**Assignment**
Retype every line of the data, keeping each word exactly.

⟨

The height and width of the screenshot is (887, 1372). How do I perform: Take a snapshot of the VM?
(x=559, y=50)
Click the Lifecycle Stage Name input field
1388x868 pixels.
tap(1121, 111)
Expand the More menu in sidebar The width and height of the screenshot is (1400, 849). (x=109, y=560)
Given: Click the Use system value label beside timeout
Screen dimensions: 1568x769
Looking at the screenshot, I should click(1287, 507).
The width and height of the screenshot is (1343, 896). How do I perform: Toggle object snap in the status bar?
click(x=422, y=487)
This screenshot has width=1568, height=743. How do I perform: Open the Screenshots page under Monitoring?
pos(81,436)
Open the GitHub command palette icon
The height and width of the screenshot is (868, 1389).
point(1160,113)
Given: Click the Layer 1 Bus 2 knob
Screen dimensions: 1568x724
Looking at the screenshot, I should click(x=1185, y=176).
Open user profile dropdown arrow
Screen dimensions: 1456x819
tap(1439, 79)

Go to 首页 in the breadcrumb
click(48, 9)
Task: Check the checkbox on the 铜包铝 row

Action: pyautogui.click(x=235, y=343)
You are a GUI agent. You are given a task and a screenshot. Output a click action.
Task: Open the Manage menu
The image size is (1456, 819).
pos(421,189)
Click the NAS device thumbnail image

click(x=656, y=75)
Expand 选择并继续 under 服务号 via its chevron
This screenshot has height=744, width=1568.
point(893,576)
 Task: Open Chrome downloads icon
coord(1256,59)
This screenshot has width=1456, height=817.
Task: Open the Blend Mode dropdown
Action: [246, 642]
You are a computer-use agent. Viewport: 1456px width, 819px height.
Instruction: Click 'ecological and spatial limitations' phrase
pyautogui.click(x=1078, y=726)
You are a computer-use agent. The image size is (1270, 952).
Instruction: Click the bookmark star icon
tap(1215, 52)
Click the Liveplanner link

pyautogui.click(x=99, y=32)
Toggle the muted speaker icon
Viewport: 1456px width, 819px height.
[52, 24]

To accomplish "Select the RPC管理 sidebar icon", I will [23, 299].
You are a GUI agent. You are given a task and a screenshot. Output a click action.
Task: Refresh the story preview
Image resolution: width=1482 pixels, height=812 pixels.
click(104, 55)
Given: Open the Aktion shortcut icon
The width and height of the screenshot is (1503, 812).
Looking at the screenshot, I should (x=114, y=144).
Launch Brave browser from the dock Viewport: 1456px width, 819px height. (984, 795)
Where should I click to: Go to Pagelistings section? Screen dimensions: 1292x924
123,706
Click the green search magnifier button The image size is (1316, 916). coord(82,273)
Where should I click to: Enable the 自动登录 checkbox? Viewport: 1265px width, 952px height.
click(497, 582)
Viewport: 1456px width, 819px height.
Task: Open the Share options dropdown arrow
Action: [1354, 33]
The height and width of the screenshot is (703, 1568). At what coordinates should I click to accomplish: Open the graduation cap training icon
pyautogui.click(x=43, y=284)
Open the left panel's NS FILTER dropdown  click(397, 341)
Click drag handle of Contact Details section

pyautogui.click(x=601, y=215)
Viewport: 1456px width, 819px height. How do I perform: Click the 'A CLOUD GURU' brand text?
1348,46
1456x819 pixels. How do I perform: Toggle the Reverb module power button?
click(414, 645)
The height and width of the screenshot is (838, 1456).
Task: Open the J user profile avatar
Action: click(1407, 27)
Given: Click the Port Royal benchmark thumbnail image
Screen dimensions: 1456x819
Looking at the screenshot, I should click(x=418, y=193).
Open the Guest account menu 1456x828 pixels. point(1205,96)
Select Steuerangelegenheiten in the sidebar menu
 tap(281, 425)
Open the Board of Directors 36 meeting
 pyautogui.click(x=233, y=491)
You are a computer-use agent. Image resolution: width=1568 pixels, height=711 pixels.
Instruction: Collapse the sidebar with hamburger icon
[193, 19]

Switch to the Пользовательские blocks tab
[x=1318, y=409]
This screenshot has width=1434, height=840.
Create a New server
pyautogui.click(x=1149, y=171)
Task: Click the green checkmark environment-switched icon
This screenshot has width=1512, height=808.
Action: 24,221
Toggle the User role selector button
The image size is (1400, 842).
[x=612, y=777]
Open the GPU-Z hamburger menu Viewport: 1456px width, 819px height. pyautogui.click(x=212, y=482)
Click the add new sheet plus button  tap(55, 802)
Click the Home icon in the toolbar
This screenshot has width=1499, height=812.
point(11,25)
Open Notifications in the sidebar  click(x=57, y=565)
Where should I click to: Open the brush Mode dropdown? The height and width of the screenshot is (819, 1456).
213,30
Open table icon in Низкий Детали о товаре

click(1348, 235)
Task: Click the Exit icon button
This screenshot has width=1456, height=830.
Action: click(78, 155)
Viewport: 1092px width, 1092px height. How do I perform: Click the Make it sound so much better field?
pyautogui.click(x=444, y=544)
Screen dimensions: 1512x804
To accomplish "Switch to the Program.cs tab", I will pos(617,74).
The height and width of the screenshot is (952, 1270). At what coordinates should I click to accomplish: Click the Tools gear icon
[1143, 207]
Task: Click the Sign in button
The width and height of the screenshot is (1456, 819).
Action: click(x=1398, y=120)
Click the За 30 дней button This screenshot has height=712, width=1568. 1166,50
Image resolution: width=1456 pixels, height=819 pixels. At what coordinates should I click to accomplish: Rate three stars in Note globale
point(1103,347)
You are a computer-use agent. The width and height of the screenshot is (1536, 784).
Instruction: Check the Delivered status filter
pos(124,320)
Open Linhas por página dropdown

⟩

**Exercise solution**
The height and width of the screenshot is (887, 1372). How do I perform: Take a snapshot of the VM?
(x=559, y=50)
Click the Lifecycle Stage Name input field
1388x868 pixels.
tap(1121, 111)
Expand the More menu in sidebar The width and height of the screenshot is (1400, 849). (x=109, y=560)
Given: Click the Use system value label beside timeout
Screen dimensions: 1568x769
Looking at the screenshot, I should click(1287, 507).
The width and height of the screenshot is (1343, 896). How do I perform: Toggle object snap in the status bar?
click(x=422, y=487)
This screenshot has width=1568, height=743. How do I perform: Open the Screenshots page under Monitoring?
pos(81,436)
Open the GitHub command palette icon
The height and width of the screenshot is (868, 1389).
point(1160,113)
Given: Click the Layer 1 Bus 2 knob
Screen dimensions: 1568x724
Looking at the screenshot, I should click(x=1185, y=176).
Open user profile dropdown arrow
Screen dimensions: 1456x819
tap(1439, 79)

Go to 首页 in the breadcrumb
click(48, 9)
Task: Check the checkbox on the 铜包铝 row

Action: pyautogui.click(x=235, y=343)
You are a GUI agent. You are given a task and a screenshot. Output a click action.
Task: Open the Manage menu
The image size is (1456, 819).
pos(421,189)
Click the NAS device thumbnail image

click(x=656, y=75)
Expand 选择并继续 under 服务号 via its chevron
This screenshot has height=744, width=1568.
point(893,576)
 Task: Open Chrome downloads icon
coord(1256,59)
This screenshot has width=1456, height=817.
Task: Open the Blend Mode dropdown
Action: [246, 642]
You are a computer-use agent. Viewport: 1456px width, 819px height.
Instruction: Click 'ecological and spatial limitations' phrase
pyautogui.click(x=1078, y=726)
You are a computer-use agent. The image size is (1270, 952).
Instruction: Click the bookmark star icon
tap(1215, 52)
Click the Liveplanner link

pyautogui.click(x=99, y=32)
Toggle the muted speaker icon
Viewport: 1456px width, 819px height.
[52, 24]

To accomplish "Select the RPC管理 sidebar icon", I will [23, 299].
You are a GUI agent. You are given a task and a screenshot. Output a click action.
Task: Refresh the story preview
Image resolution: width=1482 pixels, height=812 pixels.
click(104, 55)
Given: Open the Aktion shortcut icon
The width and height of the screenshot is (1503, 812).
Looking at the screenshot, I should (x=114, y=144).
Launch Brave browser from the dock Viewport: 1456px width, 819px height. (984, 795)
Where should I click to: Go to Pagelistings section? Screen dimensions: 1292x924
123,706
Click the green search magnifier button The image size is (1316, 916). coord(82,273)
Where should I click to: Enable the 自动登录 checkbox? Viewport: 1265px width, 952px height.
click(497, 582)
Viewport: 1456px width, 819px height.
Task: Open the Share options dropdown arrow
Action: [1354, 33]
The height and width of the screenshot is (703, 1568). At what coordinates should I click to accomplish: Open the graduation cap training icon
pyautogui.click(x=43, y=284)
Open the left panel's NS FILTER dropdown  click(397, 341)
Click drag handle of Contact Details section

pyautogui.click(x=601, y=215)
Viewport: 1456px width, 819px height. How do I perform: Click the 'A CLOUD GURU' brand text?
1348,46
1456x819 pixels. How do I perform: Toggle the Reverb module power button?
click(414, 645)
The height and width of the screenshot is (838, 1456).
Task: Open the J user profile avatar
Action: click(1407, 27)
Given: Click the Port Royal benchmark thumbnail image
Screen dimensions: 1456x819
Looking at the screenshot, I should click(x=418, y=193).
Open the Guest account menu 1456x828 pixels. point(1205,96)
Select Steuerangelegenheiten in the sidebar menu
 tap(281, 425)
Open the Board of Directors 36 meeting
 pyautogui.click(x=233, y=491)
You are a computer-use agent. Image resolution: width=1568 pixels, height=711 pixels.
Instruction: Collapse the sidebar with hamburger icon
[193, 19]

Switch to the Пользовательские blocks tab
[x=1318, y=409]
This screenshot has width=1434, height=840.
Create a New server
pyautogui.click(x=1149, y=171)
Task: Click the green checkmark environment-switched icon
This screenshot has width=1512, height=808.
Action: 24,221
Toggle the User role selector button
The image size is (1400, 842).
[x=612, y=777]
Open the GPU-Z hamburger menu Viewport: 1456px width, 819px height. pyautogui.click(x=212, y=482)
Click the add new sheet plus button  tap(55, 802)
Click the Home icon in the toolbar
This screenshot has width=1499, height=812.
point(11,25)
Open Notifications in the sidebar  click(x=57, y=565)
Where should I click to: Open the brush Mode dropdown? The height and width of the screenshot is (819, 1456).
213,30
Open table icon in Низкий Детали о товаре

click(1348, 235)
Task: Click the Exit icon button
This screenshot has width=1456, height=830.
Action: click(78, 155)
Viewport: 1092px width, 1092px height. How do I perform: Click the Make it sound so much better field?
pyautogui.click(x=444, y=544)
Screen dimensions: 1512x804
To accomplish "Switch to the Program.cs tab", I will pos(617,74).
The height and width of the screenshot is (952, 1270). At what coordinates should I click to accomplish: Click the Tools gear icon
[1143, 207]
Task: Click the Sign in button
The width and height of the screenshot is (1456, 819).
Action: click(x=1398, y=120)
Click the За 30 дней button This screenshot has height=712, width=1568. 1166,50
Image resolution: width=1456 pixels, height=819 pixels. At what coordinates should I click to accomplish: Rate three stars in Note globale
point(1103,347)
You are a computer-use agent. The width and height of the screenshot is (1536, 784).
Instruction: Check the Delivered status filter
pos(124,320)
Open Linhas por página dropdown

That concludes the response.